Dataset entries below:

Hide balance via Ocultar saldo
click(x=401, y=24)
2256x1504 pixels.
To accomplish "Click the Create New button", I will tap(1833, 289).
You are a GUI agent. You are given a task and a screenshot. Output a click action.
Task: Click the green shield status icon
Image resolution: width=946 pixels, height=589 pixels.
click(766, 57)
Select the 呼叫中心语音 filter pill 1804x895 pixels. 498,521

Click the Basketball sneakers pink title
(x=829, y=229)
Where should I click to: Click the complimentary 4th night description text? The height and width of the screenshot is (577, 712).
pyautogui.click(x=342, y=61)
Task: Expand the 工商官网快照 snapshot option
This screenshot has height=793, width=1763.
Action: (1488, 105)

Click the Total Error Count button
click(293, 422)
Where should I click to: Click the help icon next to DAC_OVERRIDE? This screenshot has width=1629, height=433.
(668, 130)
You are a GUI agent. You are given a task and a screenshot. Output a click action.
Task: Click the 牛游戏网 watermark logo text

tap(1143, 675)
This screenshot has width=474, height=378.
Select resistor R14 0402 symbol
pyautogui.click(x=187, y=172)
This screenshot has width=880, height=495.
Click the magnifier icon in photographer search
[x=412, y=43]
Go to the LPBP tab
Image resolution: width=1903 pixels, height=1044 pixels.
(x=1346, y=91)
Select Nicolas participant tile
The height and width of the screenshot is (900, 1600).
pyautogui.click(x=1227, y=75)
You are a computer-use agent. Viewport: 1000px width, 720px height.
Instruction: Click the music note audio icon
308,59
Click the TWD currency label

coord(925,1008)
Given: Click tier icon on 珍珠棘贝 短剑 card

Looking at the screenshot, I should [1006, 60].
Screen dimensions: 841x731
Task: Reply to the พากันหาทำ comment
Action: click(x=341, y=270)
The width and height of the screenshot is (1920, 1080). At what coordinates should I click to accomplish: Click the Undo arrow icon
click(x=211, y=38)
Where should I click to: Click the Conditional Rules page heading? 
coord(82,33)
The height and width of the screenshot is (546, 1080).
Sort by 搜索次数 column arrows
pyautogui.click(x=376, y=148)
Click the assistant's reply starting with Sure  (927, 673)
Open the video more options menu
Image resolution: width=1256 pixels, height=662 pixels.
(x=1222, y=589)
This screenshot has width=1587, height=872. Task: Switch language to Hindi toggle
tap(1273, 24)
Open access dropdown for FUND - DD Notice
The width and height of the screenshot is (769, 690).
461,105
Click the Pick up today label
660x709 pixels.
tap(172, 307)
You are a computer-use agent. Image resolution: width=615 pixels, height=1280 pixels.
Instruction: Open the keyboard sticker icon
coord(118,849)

End of Dataset entries.

* What you will do: Every record above is to be given again precisely.

* Answer below:
Hide balance via Ocultar saldo
click(x=401, y=24)
2256x1504 pixels.
To accomplish "Click the Create New button", I will tap(1833, 289).
You are a GUI agent. You are given a task and a screenshot. Output a click action.
Task: Click the green shield status icon
Image resolution: width=946 pixels, height=589 pixels.
click(766, 57)
Select the 呼叫中心语音 filter pill 1804x895 pixels. 498,521

Click the Basketball sneakers pink title
(x=829, y=229)
Where should I click to: Click the complimentary 4th night description text? The height and width of the screenshot is (577, 712).
pyautogui.click(x=342, y=61)
Task: Expand the 工商官网快照 snapshot option
This screenshot has height=793, width=1763.
Action: (1488, 105)

Click the Total Error Count button
click(293, 422)
Where should I click to: Click the help icon next to DAC_OVERRIDE? This screenshot has width=1629, height=433.
(668, 130)
You are a GUI agent. You are given a task and a screenshot. Output a click action.
Task: Click the 牛游戏网 watermark logo text

tap(1143, 675)
This screenshot has width=474, height=378.
Select resistor R14 0402 symbol
pyautogui.click(x=187, y=172)
This screenshot has width=880, height=495.
Click the magnifier icon in photographer search
[x=412, y=43]
Go to the LPBP tab
Image resolution: width=1903 pixels, height=1044 pixels.
(x=1346, y=91)
Select Nicolas participant tile
The height and width of the screenshot is (900, 1600).
pyautogui.click(x=1227, y=75)
You are a computer-use agent. Viewport: 1000px width, 720px height.
Instruction: Click the music note audio icon
308,59
Click the TWD currency label

coord(925,1008)
Given: Click tier icon on 珍珠棘贝 短剑 card

Looking at the screenshot, I should [1006, 60].
Screen dimensions: 841x731
Task: Reply to the พากันหาทำ comment
Action: click(x=341, y=270)
The width and height of the screenshot is (1920, 1080). At what coordinates should I click to accomplish: Click the Undo arrow icon
click(x=211, y=38)
Where should I click to: Click the Conditional Rules page heading? 
coord(82,33)
The height and width of the screenshot is (546, 1080).
Sort by 搜索次数 column arrows
pyautogui.click(x=376, y=148)
Click the assistant's reply starting with Sure  (927, 673)
Open the video more options menu
Image resolution: width=1256 pixels, height=662 pixels.
(x=1222, y=589)
This screenshot has width=1587, height=872. Task: Switch language to Hindi toggle
tap(1273, 24)
Open access dropdown for FUND - DD Notice
The width and height of the screenshot is (769, 690).
461,105
Click the Pick up today label
660x709 pixels.
tap(172, 307)
You are a computer-use agent. Image resolution: width=615 pixels, height=1280 pixels.
Instruction: Open the keyboard sticker icon
coord(118,849)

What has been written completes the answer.